Its name is a duplicate of the previous record, so in your example, it would be a 'www' Address record. In your example, the second '@ A' record does not need the '@'.
Your example with a CNAME is invalid, as a CNAME cannot have another record with the same name. As I recall, older versions of BIND only warned about this, but newer ones won't load a zone with these errors. Other types of records are valid - that's how you add multiple addresses for names (client-based DNS round-robin), or multiple (primary, secondary, and tertiary) MX or NS records for domains, for example.
$TTL 120
$ORIGIN mywebsite.com.
@ NS mynameserver.com.
@ A 112.134.156.178
www CNAME mywebsite.com. ; Invalid, CNAME cannot share with an A record
www A 111.122.133.144
file CNAME mywebsite.com. ; Alias of www.mywebsite.com.

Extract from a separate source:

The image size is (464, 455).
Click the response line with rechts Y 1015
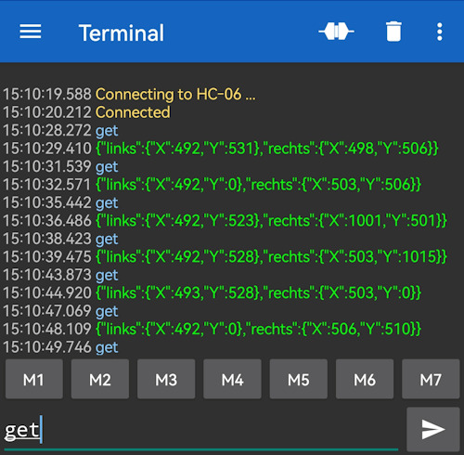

What you should see in zones is similar to this:
$TTL 86400
$ORIGIN example.com.
; nameservers in another domain - must point at A records
@ NS ns1.example.net.
NS ns2.example.net.
; mail hosted elsewhere - must be A records
MX 10 mail.example.net.
MX 20 backupmail.example.net.
; web farm - nameserver will return both A
; records when requested and client will alternate between them
www A 192.0.2.200
A 192.0.2.201
; points at www.example.com. - in this case both CNAME (www.example.com.
; and A records (192.0.2.200, 192.0.2.201) should be in the response returned.